• **To be done**:
Rewrite the items starting at the beginning and ending at the line containing "pos(917,199)", with "Switch" changed to "Change" and everything else left as is. Leave the pictures out.

-- START Data provided --

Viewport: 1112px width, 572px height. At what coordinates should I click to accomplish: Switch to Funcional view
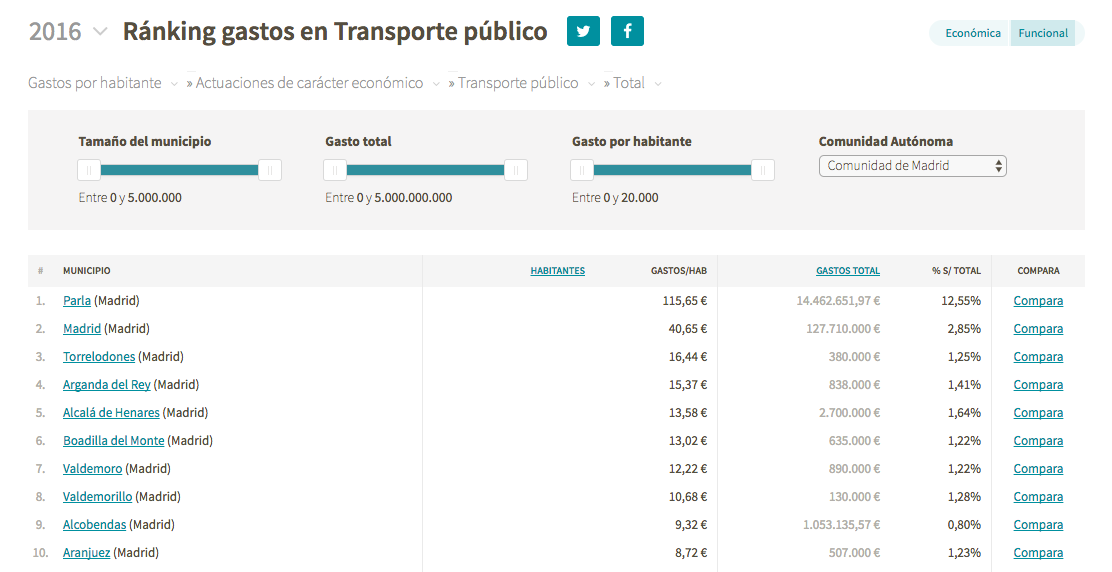coord(1042,33)
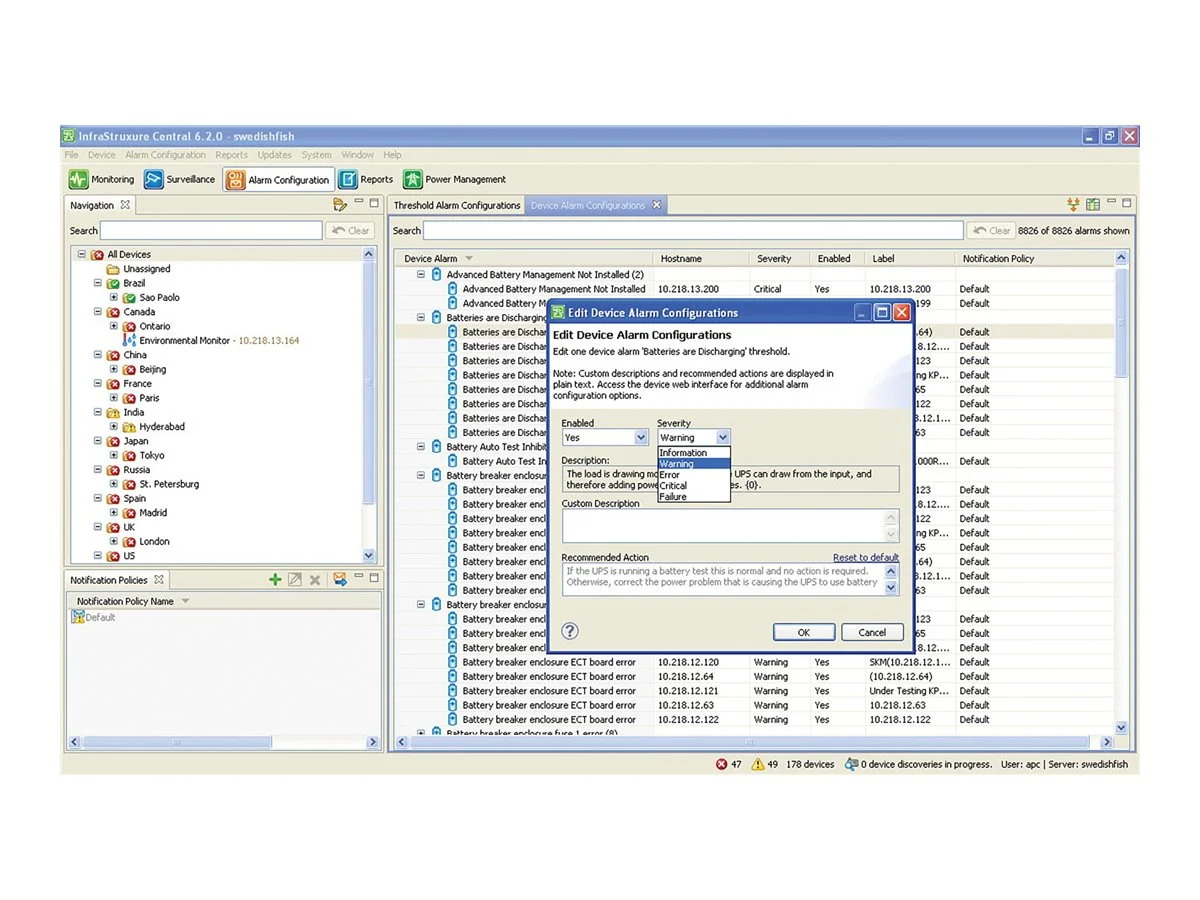
Task: Open the Reports perspective icon
Action: [x=348, y=180]
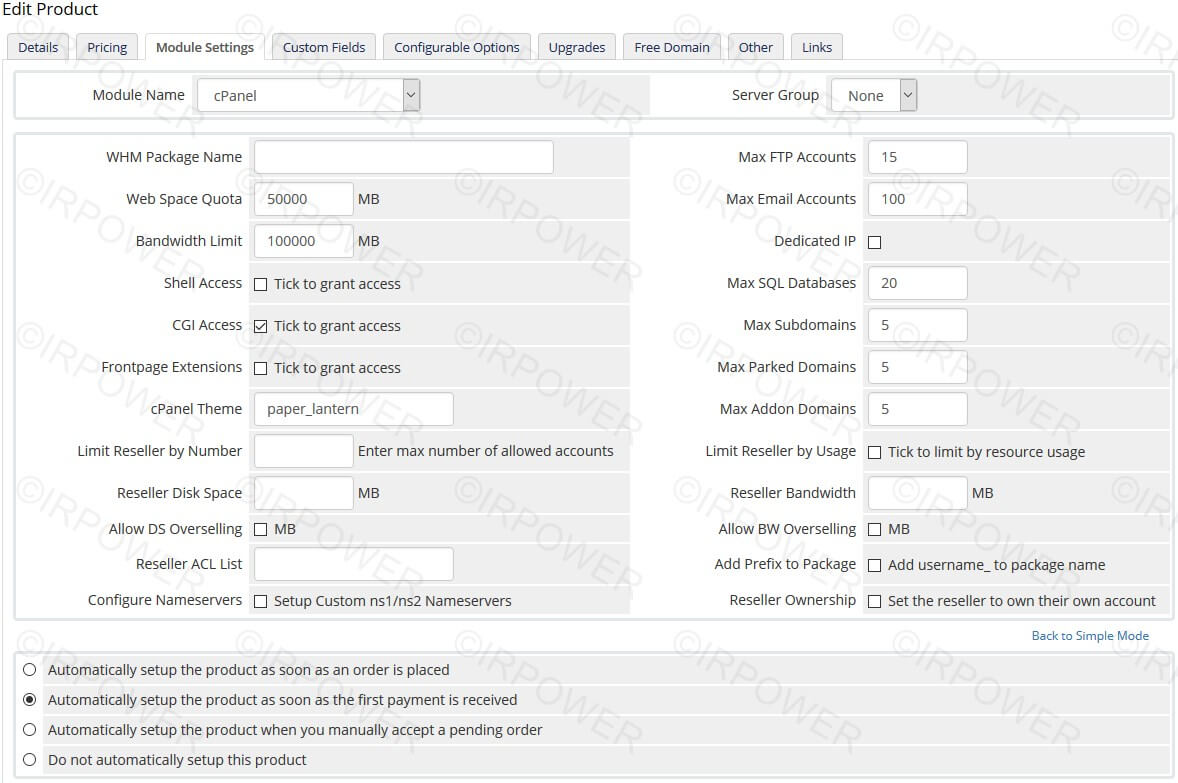Click the Max Email Accounts field
Image resolution: width=1178 pixels, height=783 pixels.
pos(917,199)
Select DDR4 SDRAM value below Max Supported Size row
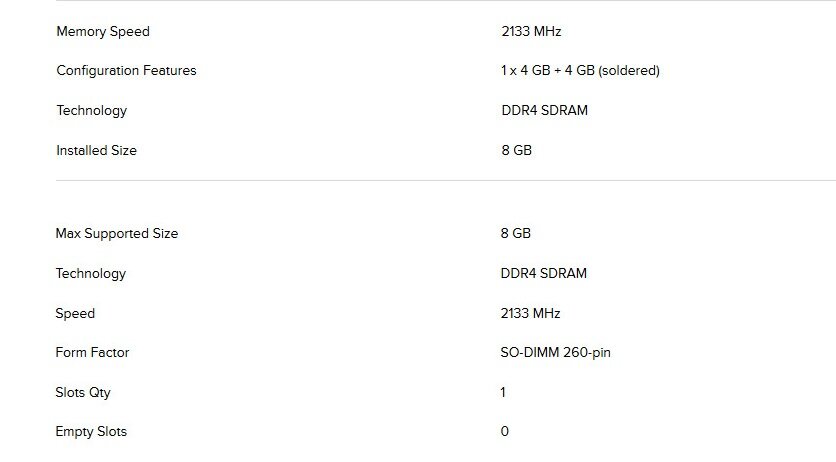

-- END Data provided --

• **Answer for the task**:
Viewport: 1112px width, 572px height. At what coordinates should I click to accomplish: Change to Funcional view
coord(1042,33)
Task: Open the Reports perspective icon
Action: [x=348, y=180]
Click the Max Email Accounts field
Image resolution: width=1178 pixels, height=783 pixels.
pos(917,199)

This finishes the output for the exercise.